Dataset entries
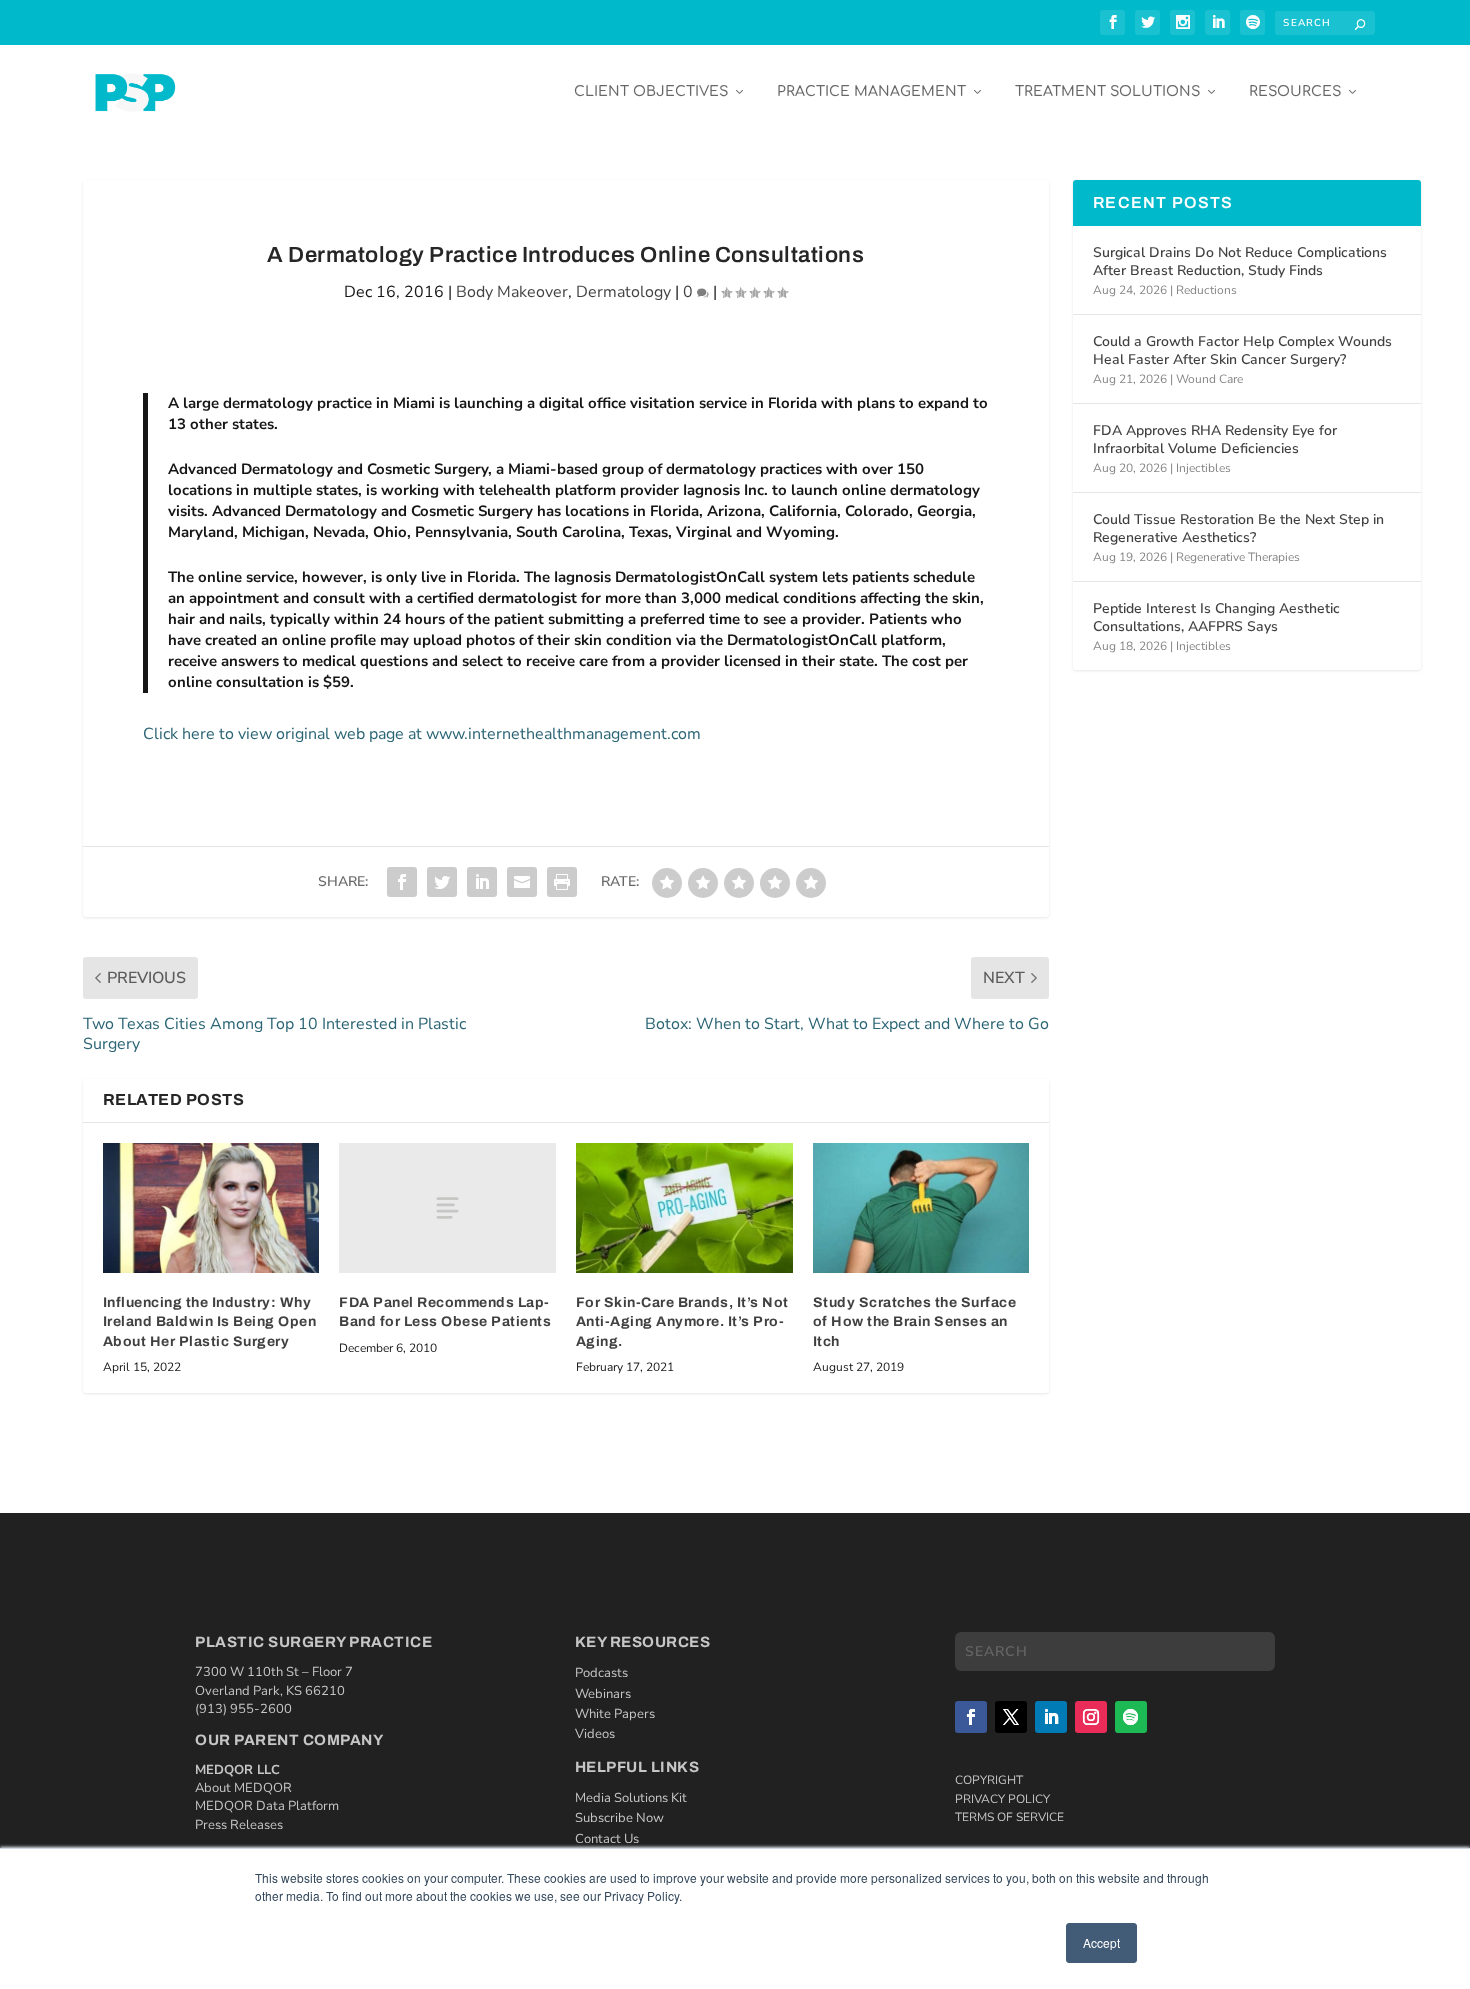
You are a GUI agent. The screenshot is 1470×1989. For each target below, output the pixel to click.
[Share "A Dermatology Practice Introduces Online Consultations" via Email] (522, 882)
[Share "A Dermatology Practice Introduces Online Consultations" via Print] (562, 882)
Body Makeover (512, 292)
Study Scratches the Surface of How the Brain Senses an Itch (915, 1322)
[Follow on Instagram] (1091, 1717)
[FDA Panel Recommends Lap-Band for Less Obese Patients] (447, 1208)
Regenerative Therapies (1238, 557)
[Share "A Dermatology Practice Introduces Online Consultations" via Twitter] (442, 882)
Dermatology (623, 292)
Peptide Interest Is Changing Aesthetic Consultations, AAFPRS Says (1216, 617)
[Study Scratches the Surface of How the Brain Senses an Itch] (921, 1208)
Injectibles (1203, 468)
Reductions (1206, 290)
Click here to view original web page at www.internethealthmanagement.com (422, 734)
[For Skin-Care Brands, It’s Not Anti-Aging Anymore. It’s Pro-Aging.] (684, 1208)
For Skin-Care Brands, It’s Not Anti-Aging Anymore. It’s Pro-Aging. (682, 1322)
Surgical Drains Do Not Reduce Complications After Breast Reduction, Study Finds (1240, 261)
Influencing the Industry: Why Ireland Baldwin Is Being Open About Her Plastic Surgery (210, 1322)
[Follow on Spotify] (1131, 1717)
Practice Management (871, 91)
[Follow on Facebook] (971, 1717)
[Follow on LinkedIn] (1051, 1717)
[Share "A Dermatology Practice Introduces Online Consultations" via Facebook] (402, 882)
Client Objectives (651, 91)
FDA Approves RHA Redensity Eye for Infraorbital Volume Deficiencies (1215, 439)
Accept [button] (1101, 1942)
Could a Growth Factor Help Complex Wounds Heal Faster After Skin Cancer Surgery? (1242, 350)
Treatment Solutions (1107, 91)
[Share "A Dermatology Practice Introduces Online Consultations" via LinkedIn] (482, 882)
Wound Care (1209, 379)
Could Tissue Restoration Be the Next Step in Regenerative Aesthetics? (1238, 528)
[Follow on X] (1011, 1717)
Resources (1295, 91)
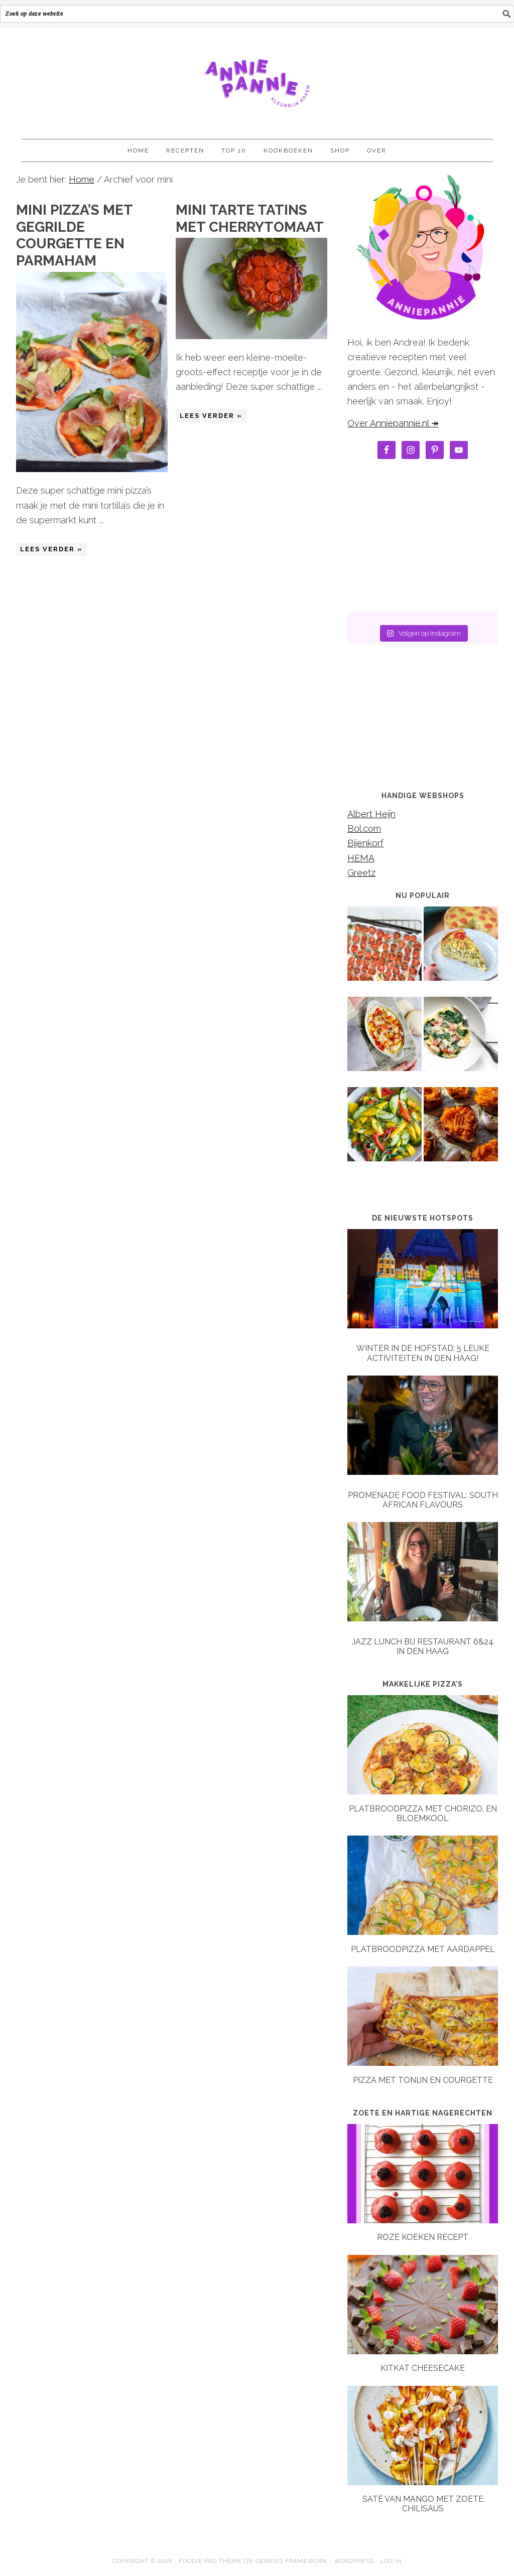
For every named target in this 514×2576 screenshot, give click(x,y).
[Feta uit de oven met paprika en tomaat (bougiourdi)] (384, 1041)
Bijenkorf (365, 843)
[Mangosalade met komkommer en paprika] (384, 1131)
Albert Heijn (371, 814)
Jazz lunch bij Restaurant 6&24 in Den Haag (422, 1646)
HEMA (360, 858)
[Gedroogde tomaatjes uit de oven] (384, 950)
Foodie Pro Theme (210, 2560)
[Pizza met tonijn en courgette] (422, 2062)
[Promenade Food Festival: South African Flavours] (422, 1427)
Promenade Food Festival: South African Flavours (423, 1499)
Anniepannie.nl (257, 79)
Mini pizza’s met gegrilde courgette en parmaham (74, 235)
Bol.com (364, 828)
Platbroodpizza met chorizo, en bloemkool (423, 1813)
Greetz (361, 872)
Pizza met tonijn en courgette (423, 2080)
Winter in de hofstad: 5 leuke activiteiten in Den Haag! (422, 1352)
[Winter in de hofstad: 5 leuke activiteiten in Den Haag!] (422, 1281)
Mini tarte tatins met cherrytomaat (250, 218)
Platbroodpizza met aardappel (423, 1949)
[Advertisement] (422, 537)
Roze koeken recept (422, 2237)
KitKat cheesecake (422, 2368)
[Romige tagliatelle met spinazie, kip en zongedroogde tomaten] (461, 1041)
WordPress (354, 2560)
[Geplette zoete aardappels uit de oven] (461, 1131)
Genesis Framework (291, 2560)
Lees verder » (51, 549)
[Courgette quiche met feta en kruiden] (461, 950)
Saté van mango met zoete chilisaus (422, 2503)
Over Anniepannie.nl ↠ (393, 423)
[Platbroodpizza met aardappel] (422, 1931)
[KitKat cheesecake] (422, 2351)
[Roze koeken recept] (422, 2220)
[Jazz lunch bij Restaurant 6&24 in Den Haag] (422, 1574)
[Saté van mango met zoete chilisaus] (422, 2482)
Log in (391, 2560)
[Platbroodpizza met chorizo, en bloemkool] (422, 1791)
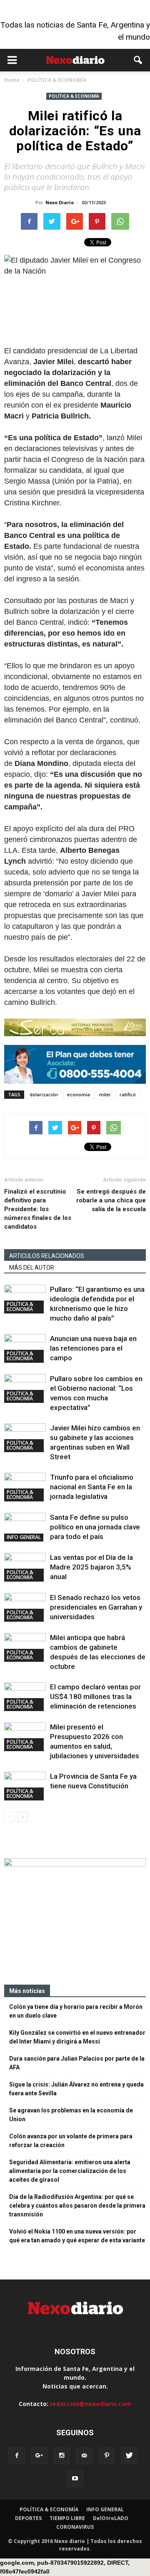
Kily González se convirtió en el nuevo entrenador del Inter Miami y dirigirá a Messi (77, 2037)
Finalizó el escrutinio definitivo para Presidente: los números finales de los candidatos (37, 1209)
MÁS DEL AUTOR (31, 1267)
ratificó (128, 1094)
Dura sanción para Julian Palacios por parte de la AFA (77, 2063)
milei (104, 1094)
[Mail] (84, 2455)
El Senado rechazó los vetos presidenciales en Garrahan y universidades (96, 1607)
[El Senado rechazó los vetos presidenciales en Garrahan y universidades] (25, 1607)
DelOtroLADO (110, 2518)
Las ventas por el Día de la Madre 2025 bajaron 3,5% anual (91, 1567)
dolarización (44, 1094)
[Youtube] (75, 2478)
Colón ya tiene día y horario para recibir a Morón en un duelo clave (75, 2011)
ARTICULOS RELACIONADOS (46, 1256)
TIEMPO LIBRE (67, 2518)
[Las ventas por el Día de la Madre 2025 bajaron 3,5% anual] (25, 1567)
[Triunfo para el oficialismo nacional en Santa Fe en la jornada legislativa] (25, 1487)
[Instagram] (61, 2455)
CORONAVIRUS (75, 2526)
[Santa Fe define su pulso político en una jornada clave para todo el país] (25, 1527)
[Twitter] (129, 2455)
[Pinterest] (106, 2455)
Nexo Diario (59, 202)
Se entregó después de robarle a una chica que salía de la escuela (111, 1200)
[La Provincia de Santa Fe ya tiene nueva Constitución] (25, 1786)
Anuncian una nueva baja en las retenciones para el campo (93, 1348)
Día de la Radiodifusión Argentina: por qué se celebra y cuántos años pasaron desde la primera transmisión (77, 2205)
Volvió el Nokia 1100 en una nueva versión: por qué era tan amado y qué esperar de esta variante (77, 2236)
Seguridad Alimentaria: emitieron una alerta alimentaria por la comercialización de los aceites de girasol (69, 2171)
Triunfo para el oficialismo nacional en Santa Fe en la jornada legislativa (91, 1487)
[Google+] (39, 2455)
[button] (138, 60)
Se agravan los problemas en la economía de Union (71, 2114)
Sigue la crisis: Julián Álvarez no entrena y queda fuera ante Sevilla (76, 2089)
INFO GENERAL (24, 1537)
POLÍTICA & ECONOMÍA (74, 96)
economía (78, 1094)
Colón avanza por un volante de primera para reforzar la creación (70, 2140)
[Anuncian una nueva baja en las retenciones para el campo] (25, 1348)
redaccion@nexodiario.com (90, 2404)
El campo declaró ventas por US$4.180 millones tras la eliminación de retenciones (95, 1696)
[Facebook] (16, 2455)
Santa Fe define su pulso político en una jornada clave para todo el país (95, 1527)
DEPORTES (28, 2518)
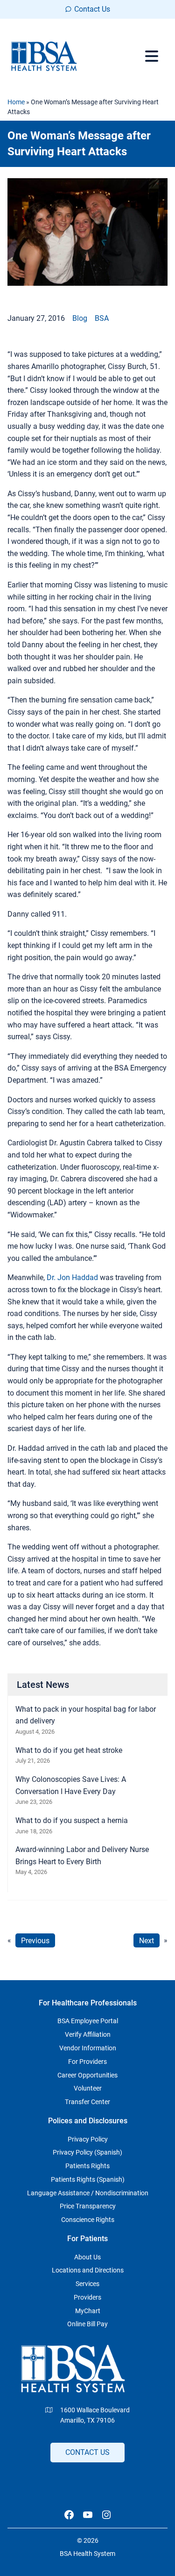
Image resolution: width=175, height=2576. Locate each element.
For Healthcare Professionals (88, 2002)
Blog (79, 318)
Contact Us (92, 9)
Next (146, 1940)
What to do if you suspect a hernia (71, 1820)
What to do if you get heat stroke (68, 1750)
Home (16, 102)
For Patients (87, 2238)
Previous (35, 1940)
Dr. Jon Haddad (72, 1277)
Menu (152, 56)
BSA (102, 318)
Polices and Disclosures (87, 2120)
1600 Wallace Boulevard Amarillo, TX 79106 (95, 2415)
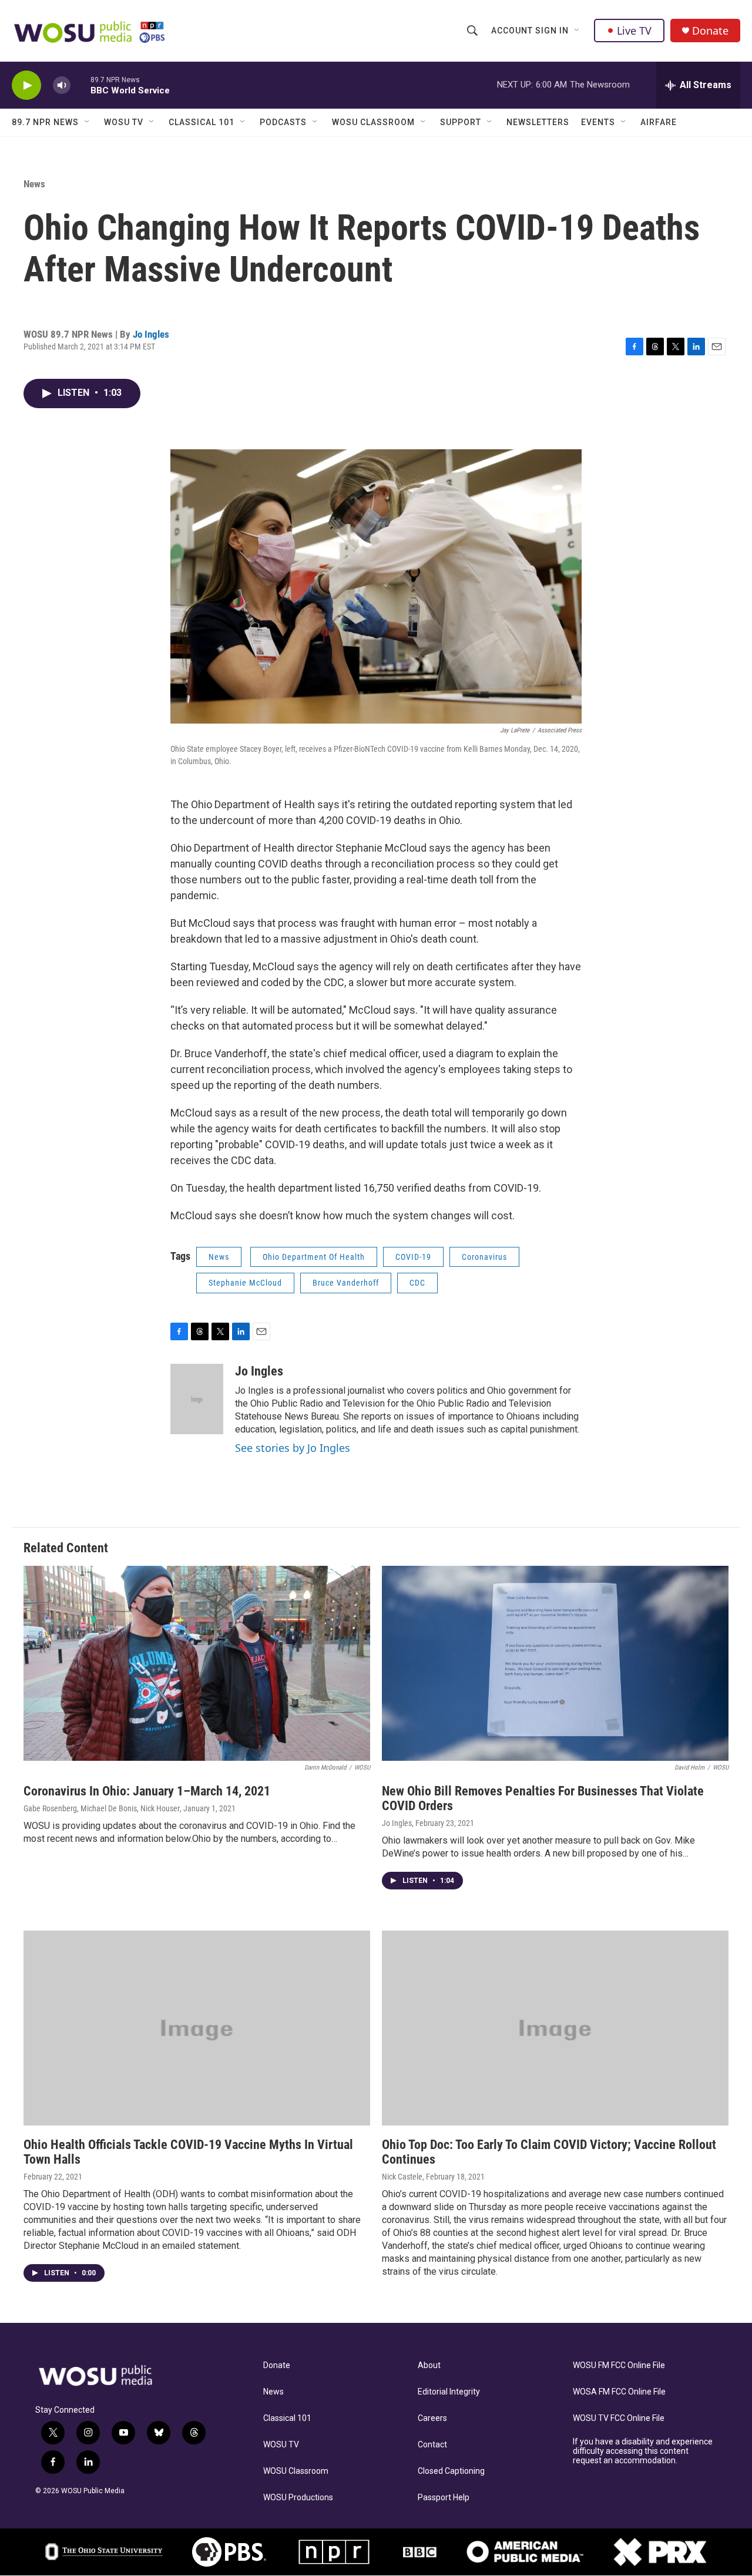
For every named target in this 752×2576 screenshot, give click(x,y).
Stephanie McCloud (245, 1282)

=== PROBLEM DETAILS ===
Would you give again, exactly, the lines in the data above that run from the line containing "[Saté van mango" to the line containing "ARTICULOS RELACIONADOS (46, 1256)"? Include both ends and no pictures.

=== WRITTEN RESPONSE ===
[Saté van mango met zoete chilisaus] (422, 2482)
Log in (391, 2560)
[Platbroodpizza met chorizo, en bloemkool] (422, 1791)
Kily González se convirtió en el nuevo entrenador del Inter Miami y dirigirá a Messi (77, 2037)
Finalizó el escrutinio definitivo para Presidente: los números finales de los candidatos (37, 1209)
MÁS DEL AUTOR (31, 1267)
ratificó (128, 1094)
Dura sanción para Julian Palacios por parte de la AFA (77, 2063)
milei (104, 1094)
[Mail] (84, 2455)
El Senado rechazó los vetos presidenciales en Garrahan y universidades (96, 1607)
[El Senado rechazó los vetos presidenciales en Garrahan y universidades] (25, 1607)
DelOtroLADO (110, 2518)
Las ventas por el Día de la Madre 2025 bajaron 3,5% anual (91, 1567)
dolarización (44, 1094)
[Youtube] (75, 2478)
Colón ya tiene día y horario para recibir a Morón en un duelo clave (75, 2011)
ARTICULOS RELACIONADOS (46, 1256)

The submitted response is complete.